Que nadie sabe cómo frenar el virus en estos días de inicio de las vacunaciones masivas es algo fácil de comprobar sin más que leer las cifras de nuevos contagios y muertes en todo el mundo, con España a la cabeza. Pero es obvio que las responsabilidades de, pongamos, el presidente de una comunidad de vecinos y las de quien encabeza el Gobierno no son las mismas. Aunque, a juzgar por lo que hacen todos ellos, se diría que el compromiso de la lucha contra la pandemia cae de lleno dentro de las competencias de los vecindarios. Desde que comenzó la segunda ola, y vamos ya por la tercera, la principal iniciativa del Gobierno ha sido la de recurrir a sus aliados parlamentarios para aprobar un larguísimo estado de alarma con el que después no hizo nada salvo poner en manos de las comunidades autónomas la aplicación de las normas. Incluían éstas un toque de queda tirando a ridículo en términos sanitarios –entre las diez y la medianoche y hasta las cinco o las siete de la mañana, a gusto de cada autonomía–, relajándolo incluso en los días peores, aquellos en los que cabía esperar un número mayor de contagios (los de las fiestas navideñas).

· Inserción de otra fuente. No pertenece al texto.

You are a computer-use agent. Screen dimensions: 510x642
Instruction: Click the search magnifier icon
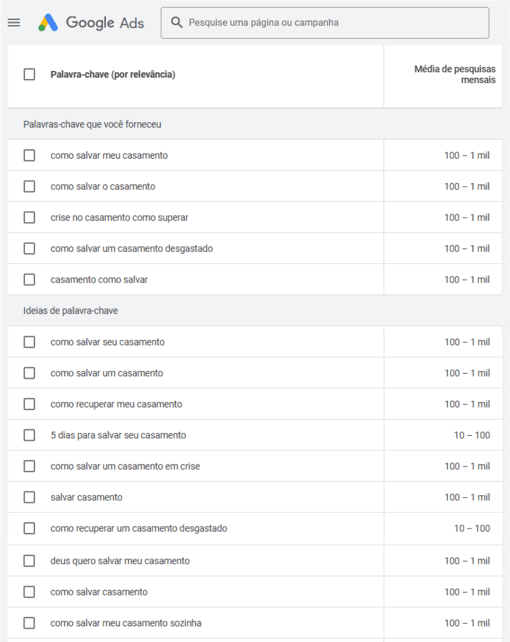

Restringir los movimientos a las doce de la noche puede estar bien para los cuentos de hadas pero para encontrar una medida eficaz de cara a limitar los contagios habría que irse a Francia, donde el toque de queda comienza a las seis de la tarde. La comunidad autónoma de Castilla y León ha impuesto una medida más tímida, la de fijar su inicio dos horas después, y lo que hasta ahora era una inacción absoluta del señor Sánchez y sus ministros, con el de Sanidad a la cabeza –si exceptuamos su papel de candidato a la presidencia de la Generalitat–, se ha convertido de inmediato en sobreactuación. A los tribunales ha acudido el Gobierno, al Supremo en concreto, porque siente mancillada su iniciativa de poner en marcha un estado de alarma con voluntad de nada y ahora le den la vuelta convirtiéndolo en algo. Con el agravante de que el propio delegado gubernamental en Castilla y León no sólo ha dado por bueno el toque de queda a las ocho de la tarde sino que incluso ha puesto a la policía nacional a vigilar que se obedezca.

Menos mal que el ministro Illa, o quien sea que haya tomado la decisión, ha presentado una demanda contencioso-administrativa porque, de haber optado por la vía penal, se plantearía la pregunta de si el delegado del Gobierno en Castilla y León es nada menos que cómplice del delito. Pero la sensación de que hemos perdido los papeles, de que no tenemos ni idea de lo que cabe hacer es, como decía al principio, algo generalizado por completo. Así que bienvenidos sean los pleitos que nos trasladan al único mundo que nos dejan las reclusiones, el de las series de la televisión. Ya que no se sabe gobernar, al menos que se entretenga a los ciudadanos.